A new panoramic image from Curiosity provides a sweeping vista of the interior and rim of Gale Crater, including much of the rover’s route during its first five-and-a-half years on Mars and features up to about 50 miles (85 km) away.
The view from ‘Vera Rubin Ridge’ on the north flank of Mount Sharp encompasses much of the 11-mile (18-km) route the rover has driven from its 2012 landing site, all inside Gale Crater.
One hill on the northern horizon is about 50 miles away, well outside of the crater, though most of the scene’s horizon is the crater’s northern rim, roughly one-third that distance away and 1.2 miles (2 km) above the rover.

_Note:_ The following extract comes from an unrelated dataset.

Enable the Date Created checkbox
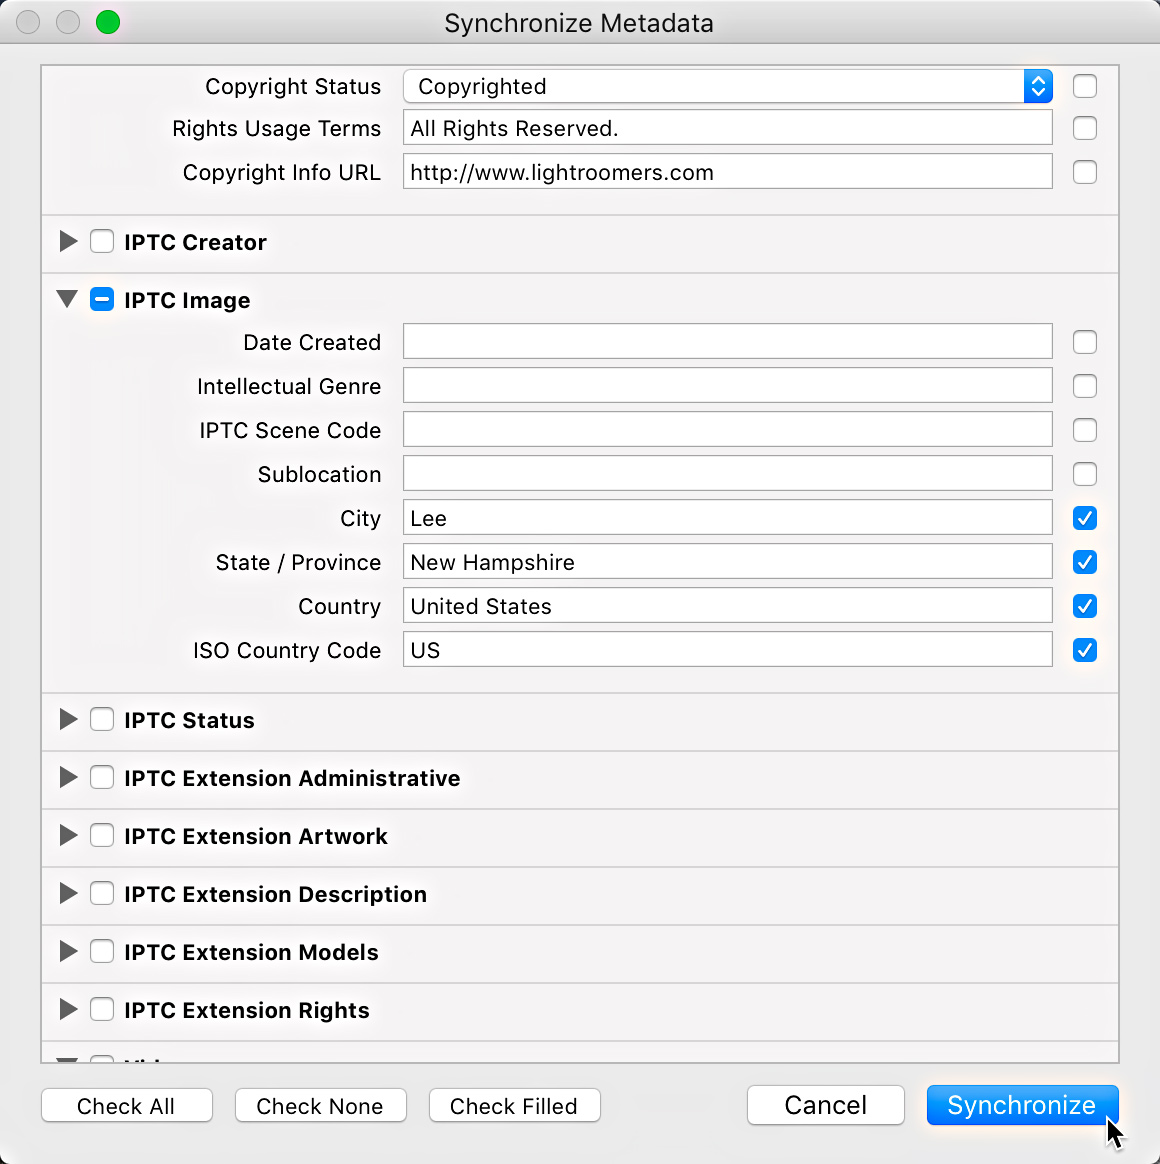coord(1085,342)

Curiosity’s Mast Camera (Mastcam) took the component images of the panorama on October 25, 2017, during the 1,856th Martian day, or sol, while the rover paused on the northern edge of Vera Rubin Ridge.

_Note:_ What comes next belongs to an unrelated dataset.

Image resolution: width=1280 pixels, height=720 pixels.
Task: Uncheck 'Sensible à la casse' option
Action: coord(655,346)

“Even though Curiosity has been steadily climbing for five years, this is the first time we could look back and see the whole mission laid out below us,” said Curiosity project scientist Dr. Ashwin Vasavada, of NASA’s Jet Propulsion Laboratory.

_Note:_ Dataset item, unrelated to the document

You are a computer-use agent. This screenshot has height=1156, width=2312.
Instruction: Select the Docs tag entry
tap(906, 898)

“From our perch on Vera Rubin Ridge, the vast plains of the crater floor stretch out to the spectacular mountain range that forms the northern rim of Gale Crater.”
“The rover photographed the scene shortly before northern Mars’ winter solstice, a season of clear skies, gaining a sharp view of distant details.”
Curiosity’s exact landing spot on the floor of the crater lies out of sight behind a slight rise, but the scene includes ‘Yellowknife Bay.’
That’s where, in 2013, the mission found evidence of an ancient freshwater-lake environment that offered all of the basic chemical ingredients for microbial life.
Farther north are the channel and fan of Peace Vallis, relics of the streams that carried water and sediment into the crater about 3 billion years ago.
The site from which the images were taken sits 1,073 feet (327 m) in elevation above Curiosity’s landing site.
Since leaving that site, the rover has climbed another 85 feet (26 m) in elevation.
In recent days, the Mastcam has recorded component images for a panorama looking uphill southward toward the mission’s next major destination area. That is called the ‘Clay Unit’ because observations from orbit detected clay minerals there.